The solution? “Instead of constant open pitches that bring out the worst in people, I establish closed collaborative teams,” he said.

Stepping Up

The ANA’s Liodice also said CMOs should take a more authoritative position to help make sense of all the unaccredited metrics. It was an issue highlighted recently by Facebook’s recent disclosure of a long-standing error in how it measures video engagement.

P&G’s Pritchard echoed Liodice’s call to action.

“Beautiful craft requires time, and we have a problem because we’re spending too much of our time on measurement versus quality. Measurement is not going to make crappy advertising better,” he said. “Our patience has run out. It’s time to insist that all media partners adopt common transparent measurement standards and accept third-party verification.”

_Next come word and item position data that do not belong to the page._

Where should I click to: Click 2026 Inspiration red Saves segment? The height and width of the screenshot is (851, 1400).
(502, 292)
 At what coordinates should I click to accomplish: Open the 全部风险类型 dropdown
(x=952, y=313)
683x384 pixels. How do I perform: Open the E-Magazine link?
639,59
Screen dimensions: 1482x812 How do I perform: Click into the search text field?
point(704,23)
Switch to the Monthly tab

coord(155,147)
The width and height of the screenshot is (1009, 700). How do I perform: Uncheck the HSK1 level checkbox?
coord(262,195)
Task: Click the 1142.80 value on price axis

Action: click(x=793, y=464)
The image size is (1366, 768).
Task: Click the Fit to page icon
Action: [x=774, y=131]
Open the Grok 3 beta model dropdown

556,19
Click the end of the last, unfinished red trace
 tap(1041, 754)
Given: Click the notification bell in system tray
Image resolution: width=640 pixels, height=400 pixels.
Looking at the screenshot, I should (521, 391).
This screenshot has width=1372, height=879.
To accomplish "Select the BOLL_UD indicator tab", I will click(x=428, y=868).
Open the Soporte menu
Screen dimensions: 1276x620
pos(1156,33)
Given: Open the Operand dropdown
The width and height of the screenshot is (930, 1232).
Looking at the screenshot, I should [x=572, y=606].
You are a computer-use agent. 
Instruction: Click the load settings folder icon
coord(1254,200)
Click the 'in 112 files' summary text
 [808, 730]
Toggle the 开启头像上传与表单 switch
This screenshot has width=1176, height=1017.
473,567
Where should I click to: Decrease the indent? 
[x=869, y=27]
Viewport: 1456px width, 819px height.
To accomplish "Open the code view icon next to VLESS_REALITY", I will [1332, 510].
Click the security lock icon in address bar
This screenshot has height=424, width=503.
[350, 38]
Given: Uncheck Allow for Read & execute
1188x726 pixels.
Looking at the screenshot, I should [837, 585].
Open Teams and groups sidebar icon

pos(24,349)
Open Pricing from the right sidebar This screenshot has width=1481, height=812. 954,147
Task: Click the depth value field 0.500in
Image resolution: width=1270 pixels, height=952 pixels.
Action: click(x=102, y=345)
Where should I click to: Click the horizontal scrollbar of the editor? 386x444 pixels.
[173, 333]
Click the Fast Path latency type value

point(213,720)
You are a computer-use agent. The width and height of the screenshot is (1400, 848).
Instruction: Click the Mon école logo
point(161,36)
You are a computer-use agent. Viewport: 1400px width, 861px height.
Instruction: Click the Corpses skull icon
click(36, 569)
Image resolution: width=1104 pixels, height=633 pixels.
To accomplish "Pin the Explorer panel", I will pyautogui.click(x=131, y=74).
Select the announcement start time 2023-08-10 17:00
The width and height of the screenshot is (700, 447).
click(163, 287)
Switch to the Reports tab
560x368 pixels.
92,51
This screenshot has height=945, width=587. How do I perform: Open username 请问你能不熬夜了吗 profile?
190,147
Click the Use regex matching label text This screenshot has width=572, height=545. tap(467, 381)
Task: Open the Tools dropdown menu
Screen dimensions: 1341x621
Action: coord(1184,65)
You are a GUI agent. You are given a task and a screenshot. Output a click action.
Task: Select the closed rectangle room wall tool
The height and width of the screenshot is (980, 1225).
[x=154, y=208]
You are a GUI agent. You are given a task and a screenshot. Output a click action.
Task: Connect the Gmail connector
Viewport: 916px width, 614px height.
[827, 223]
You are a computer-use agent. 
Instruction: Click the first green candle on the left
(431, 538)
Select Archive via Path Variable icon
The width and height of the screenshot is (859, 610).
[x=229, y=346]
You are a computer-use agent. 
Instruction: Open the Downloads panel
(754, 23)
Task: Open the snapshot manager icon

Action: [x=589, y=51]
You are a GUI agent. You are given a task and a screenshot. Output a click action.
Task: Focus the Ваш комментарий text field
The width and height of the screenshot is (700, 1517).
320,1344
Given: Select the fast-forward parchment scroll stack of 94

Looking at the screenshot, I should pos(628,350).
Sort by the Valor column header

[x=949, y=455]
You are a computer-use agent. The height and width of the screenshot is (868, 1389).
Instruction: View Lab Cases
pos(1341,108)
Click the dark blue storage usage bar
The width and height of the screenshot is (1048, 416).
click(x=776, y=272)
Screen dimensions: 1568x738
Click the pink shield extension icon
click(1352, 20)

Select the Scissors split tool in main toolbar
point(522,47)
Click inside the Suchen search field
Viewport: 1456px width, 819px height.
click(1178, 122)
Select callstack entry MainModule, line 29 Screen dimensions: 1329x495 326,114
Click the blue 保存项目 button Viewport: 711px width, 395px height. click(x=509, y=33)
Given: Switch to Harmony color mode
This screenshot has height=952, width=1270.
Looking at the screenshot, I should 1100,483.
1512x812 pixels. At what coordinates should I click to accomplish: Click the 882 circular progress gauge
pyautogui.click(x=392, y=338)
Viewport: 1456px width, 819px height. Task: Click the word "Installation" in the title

Deborah Wahl, US CMO at McDonald’s, drew a connection between the expansion of first-party data use and the need for greater leadership from CMOs on supply chain issues.

By harnessing data from its own channels – app, web, email, Wi-Fi – to build consumer profiles, Wahl said McDonald’s has seen significant performance improvements as much as five times higher than its campaign average.

“But you have to build the whole ecosystem to get it,” she said. “Transparency in the digital media supply chain is going to be critical in the future. [Data collection] guides us to more relevance, value and, ultimately, sales. So that’s how the ecosystem starts creating more value, but it has to change in the way that we act together.”